Endpoint endpoint = camel.getEndpoint("stream:out");
CamelBridge.create(vertx,
new CamelBridgeOptions(camel)
.addOutboundMapping(OutboundMapping.fromVertx("eventbus-address").toCamel("stream:out"))
.addOutboundMapping(OutboundMapping.fromVertx("eventbus-address").toCamel(endpoint))
.addOutboundMapping(OutboundMapping.fromVertx("eventbus-address").toCamel(endpoint)
.withoutHeadersCopy())
.addOutboundMapping(OutboundMapping.fromVertx("eventbus-address").toCamel(endpoint))
);
The snippet above shows different ways to configure an outbound mapping.
You can connect your outbound mapping to a Camel route:
camel.addRoutes(new RouteBuilder() {
@Override
public void configure() throws Exception {
from("direct:start")
.transform(constant("OK"));
}
});
CamelBridge bridge = CamelBridge.create(vertx, new CamelBridgeOptions(camel)
.addOutboundMapping(OutboundMapping.fromVertx("test").toCamel("direct:start")));
camel.start();
bridge.start();
vertx.eventBus().request("test", "hello").onComplete(reply -> {
// Reply from the route (here it's "OK")
});
If when you send the message on the event bus you register a reply handler, it configures the Camel exchange to expect a response (it uses the request-reply pattern of the EIP). The response is passed in the reply body.

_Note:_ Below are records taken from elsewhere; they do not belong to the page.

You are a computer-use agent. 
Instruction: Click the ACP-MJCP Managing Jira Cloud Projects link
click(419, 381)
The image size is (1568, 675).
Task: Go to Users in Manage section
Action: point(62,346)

If the route fails, you get a reply failure (recipient failure), with the message as cause:
camel.addRoutes(new RouteBuilder() {
@Override
public void configure() throws Exception {
from("direct:my-route")
.to("http://localhost:8080");
}
});
CamelBridge bridge = CamelBridge.create(vertx, new CamelBridgeOptions(camel)
.addOutboundMapping(OutboundMapping.fromVertx("camel-route").toCamel("direct:my-route")));
camel.start();
bridge.start();
vertx.eventBus().request("camel-route", "hello").onComplete(reply -> {
if (reply.succeeded()) {
Object theResponse = reply.result().body();
} else {
Throwable theCause = reply.cause();
}
});
If the processing you apply is blocking, you*must** set blocking to true
. This avoid executing the processing on the event loop thread:
camel.addRoutes(new RouteBuilder() {
@Override
public void configure() throws Exception {
from("direct:my-route")
.process(new Processor() {
@Override
public void process(Exchange exchange) throws Exception {
// Do something blocking...
}
})
.to("http://localhost:8080");
}
});
CamelBridge bridge = CamelBridge.create(vertx, new CamelBridgeOptions(camel)
.addOutboundMapping(OutboundMapping.fromVertx("camel-route").toCamel("direct:my-route").setBlocking(true)));
camel.start();
bridge.start();
vertx.eventBus().request("camel-route", "hello").onComplete(reply -> {
if (reply.succeeded()) {
Object theResponse = reply.result().body();
} else {
Throwable theCause = reply.cause();
}
});
By default it uses the default worker thread pool, this is customizable using the setWorkerExecutor
method.
Stopping the bridge
Don’t forget to stop the bridge using the stop
method. The stop
method is asynchronous. You can use stop
to be notified when the bridge has been stopped.